EXERCISE GOAL —
Copy each line of the listing below exactly and drop the images.
····················
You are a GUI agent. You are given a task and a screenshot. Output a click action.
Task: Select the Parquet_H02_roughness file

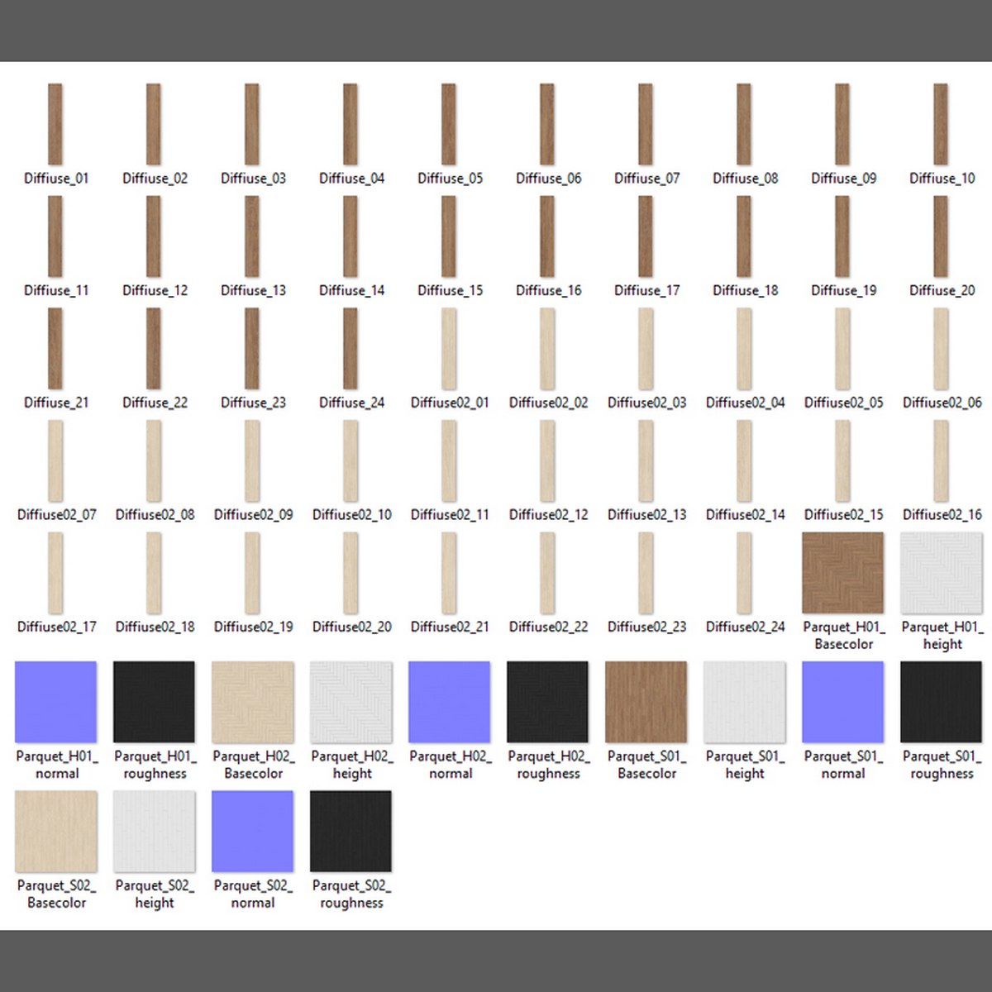pos(548,702)
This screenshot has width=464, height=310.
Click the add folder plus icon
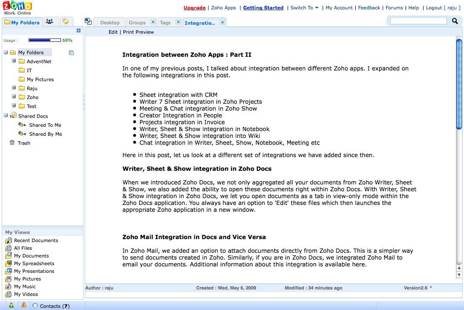pyautogui.click(x=78, y=31)
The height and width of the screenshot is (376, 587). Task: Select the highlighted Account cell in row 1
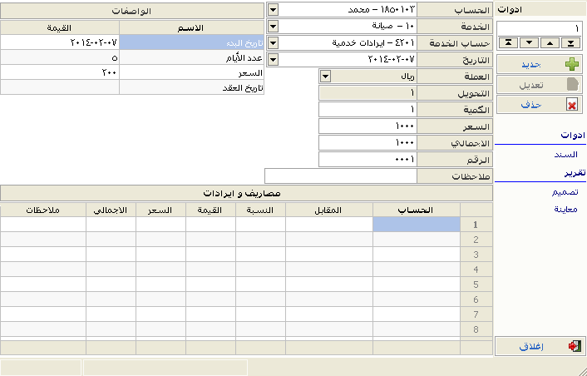(416, 224)
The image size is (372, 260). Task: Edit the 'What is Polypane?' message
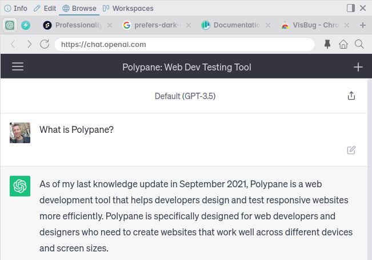click(351, 150)
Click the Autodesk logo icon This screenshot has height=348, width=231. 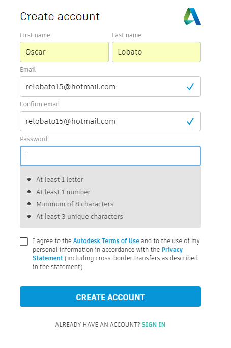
····················
RESPONSE AREA —
You are a GUI agent. You are given a task and a screenshot. Output a click action.
Task: Select the Parquet_H02_roughness file

pos(548,702)
This screenshot has width=464, height=310.
Click the add folder plus icon
pyautogui.click(x=78, y=31)
The height and width of the screenshot is (376, 587). Task: Select the highlighted Account cell in row 1
(416, 224)
The image size is (372, 260). Task: Edit the 'What is Polypane?' message
click(351, 150)
Click the Autodesk logo icon This screenshot has height=348, width=231. 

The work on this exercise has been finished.